Where possible we employed a fixed‐effect model for analyses. We understand that there is no closed argument for preference for use of fixed or random‐effects models. The random‐effects method incorporates an assumption that the different studies are estimating different, yet related, intervention effects. This does seem true to us, however, random‐effects does put added weight onto the smaller of the studies ‐ those trials that are most vulnerable to bias. For this reason we favour using fixed‐effect models employing random‐effects only when investigating heterogeneity.

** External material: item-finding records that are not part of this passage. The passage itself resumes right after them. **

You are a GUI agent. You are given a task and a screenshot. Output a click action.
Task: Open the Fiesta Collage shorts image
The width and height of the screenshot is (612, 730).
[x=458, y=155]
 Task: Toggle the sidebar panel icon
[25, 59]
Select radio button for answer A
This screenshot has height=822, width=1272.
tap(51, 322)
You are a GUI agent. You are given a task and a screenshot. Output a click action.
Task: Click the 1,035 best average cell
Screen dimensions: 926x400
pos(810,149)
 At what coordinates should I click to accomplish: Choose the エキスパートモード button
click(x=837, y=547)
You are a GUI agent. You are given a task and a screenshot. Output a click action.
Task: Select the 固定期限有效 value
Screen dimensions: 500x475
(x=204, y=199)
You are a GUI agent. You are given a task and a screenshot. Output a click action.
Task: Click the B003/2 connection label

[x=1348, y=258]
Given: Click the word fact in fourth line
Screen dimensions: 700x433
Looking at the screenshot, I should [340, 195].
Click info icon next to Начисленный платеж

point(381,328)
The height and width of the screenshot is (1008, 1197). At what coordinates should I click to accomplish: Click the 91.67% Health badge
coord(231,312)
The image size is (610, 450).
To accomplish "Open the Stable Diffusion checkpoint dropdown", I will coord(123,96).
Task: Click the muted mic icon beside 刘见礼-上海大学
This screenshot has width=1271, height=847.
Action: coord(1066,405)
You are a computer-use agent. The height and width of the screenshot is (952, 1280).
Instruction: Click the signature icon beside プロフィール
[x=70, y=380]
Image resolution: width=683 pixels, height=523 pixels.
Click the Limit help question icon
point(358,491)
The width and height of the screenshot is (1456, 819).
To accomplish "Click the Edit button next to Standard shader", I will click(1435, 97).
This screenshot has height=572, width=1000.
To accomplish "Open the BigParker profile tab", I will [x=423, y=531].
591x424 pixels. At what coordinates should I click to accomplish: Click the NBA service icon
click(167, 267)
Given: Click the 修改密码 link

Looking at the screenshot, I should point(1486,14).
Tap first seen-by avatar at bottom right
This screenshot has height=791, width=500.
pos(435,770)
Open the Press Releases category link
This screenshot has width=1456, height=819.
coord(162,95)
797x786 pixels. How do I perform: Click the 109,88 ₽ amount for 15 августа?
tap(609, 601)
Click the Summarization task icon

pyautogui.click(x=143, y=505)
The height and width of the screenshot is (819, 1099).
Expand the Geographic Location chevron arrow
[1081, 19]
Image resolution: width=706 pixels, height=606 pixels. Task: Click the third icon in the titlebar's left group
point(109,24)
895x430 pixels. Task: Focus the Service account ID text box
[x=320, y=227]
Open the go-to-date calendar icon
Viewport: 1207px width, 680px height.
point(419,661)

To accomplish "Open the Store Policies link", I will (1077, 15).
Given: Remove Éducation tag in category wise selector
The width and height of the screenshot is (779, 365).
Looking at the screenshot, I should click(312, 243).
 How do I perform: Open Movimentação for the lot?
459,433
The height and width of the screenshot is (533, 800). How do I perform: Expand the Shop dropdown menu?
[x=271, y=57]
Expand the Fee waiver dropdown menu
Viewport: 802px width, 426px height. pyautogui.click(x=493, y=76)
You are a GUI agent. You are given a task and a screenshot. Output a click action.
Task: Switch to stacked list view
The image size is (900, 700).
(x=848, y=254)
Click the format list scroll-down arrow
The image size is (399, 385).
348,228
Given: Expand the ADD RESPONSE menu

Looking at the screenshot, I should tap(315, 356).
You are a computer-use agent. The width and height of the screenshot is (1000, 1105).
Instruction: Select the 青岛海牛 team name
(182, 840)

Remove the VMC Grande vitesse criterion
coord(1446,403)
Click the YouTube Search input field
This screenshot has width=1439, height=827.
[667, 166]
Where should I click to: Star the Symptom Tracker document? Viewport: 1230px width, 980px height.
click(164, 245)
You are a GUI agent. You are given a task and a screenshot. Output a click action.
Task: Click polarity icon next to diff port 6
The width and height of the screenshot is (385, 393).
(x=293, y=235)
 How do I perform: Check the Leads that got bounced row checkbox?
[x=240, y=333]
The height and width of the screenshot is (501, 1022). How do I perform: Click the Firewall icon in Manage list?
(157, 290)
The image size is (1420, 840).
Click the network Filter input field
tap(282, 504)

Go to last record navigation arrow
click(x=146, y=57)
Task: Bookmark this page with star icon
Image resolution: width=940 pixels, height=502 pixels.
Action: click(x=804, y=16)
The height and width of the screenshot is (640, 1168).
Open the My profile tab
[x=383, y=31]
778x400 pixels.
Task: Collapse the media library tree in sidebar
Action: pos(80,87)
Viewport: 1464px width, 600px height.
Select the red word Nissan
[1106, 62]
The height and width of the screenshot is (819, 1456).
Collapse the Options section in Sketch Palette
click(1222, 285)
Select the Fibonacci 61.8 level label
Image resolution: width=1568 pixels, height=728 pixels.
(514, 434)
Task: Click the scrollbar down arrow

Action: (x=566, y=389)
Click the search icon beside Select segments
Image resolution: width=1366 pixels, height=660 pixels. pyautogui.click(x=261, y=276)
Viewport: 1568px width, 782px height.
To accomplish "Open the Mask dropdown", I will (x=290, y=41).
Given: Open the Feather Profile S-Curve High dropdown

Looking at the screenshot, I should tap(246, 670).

Subgroup analysis and investigation of heterogeneity

If data are clearly heterogeneous we checked that data are correctly extracted and entered and that we had made no unit of analysis errors. If the high levels of heterogeneity remained we did not undertake a meta‐analysis at this point for if there is considerable variation in results, and particularly if there is inconsistency in the direction of effect, it may be misleading to quote an average value for the intervention effect. We would have wanted to explore heterogeneity. We pre‐specify no characteristics of studies that may be associated with heterogeneity except quality of trial method. If no clear association could be shown by sorting studies by quality of methods a random‐effects meta‐analysis was performed. Should another characteristic of the studies be highlighted by the investigation of heterogeneity, perhaps some clinical heterogeneity not hitherto predicted but plausible causes of heterogeneity, these post‐hoc reasons will be discussed and the data analysed and presented. However, should the heterogeneity be substantially unaffected by use of random‐effects meta‐analysis and no other reasons for the heterogeneity be clear, the final data were presented without a meta‐analysis.

Sensitivity analysis

We planned sensitivity analyses a priori for examining the change in the robustness of the sensitivity to including studies with implied randomisation (see Criteria for considering studies for this review: Types of studies), skewed and non‐skewed data, inappropriate comparator doses of drug and different clinical groups ‐ the latter being defined post hoc. If inclusion of studies with implied randomisation made no substantive difference to the primary outcome they were left in the final analyses. For outcomes with both skewed data and non‐skewed data, we investigated the effect of combining all data together and if no substantive difference was noted then the potentially skewed data were left in the analyses. We recognise that we may not have considered some clinical causes for heterogeneity that become more obvious after seeing the data. The sensitivity of the primary outcome of including or removing groups of trials with distinct clinical groups will be investigated post hoc. We are fully aware that these are weak investigations and only generate and do not prove hypotheses. We do not anticipate this last sensitivity analysis but wish to leave the potential for investigating any omission we may have made in consideration of studies at the stage of writing the protocol.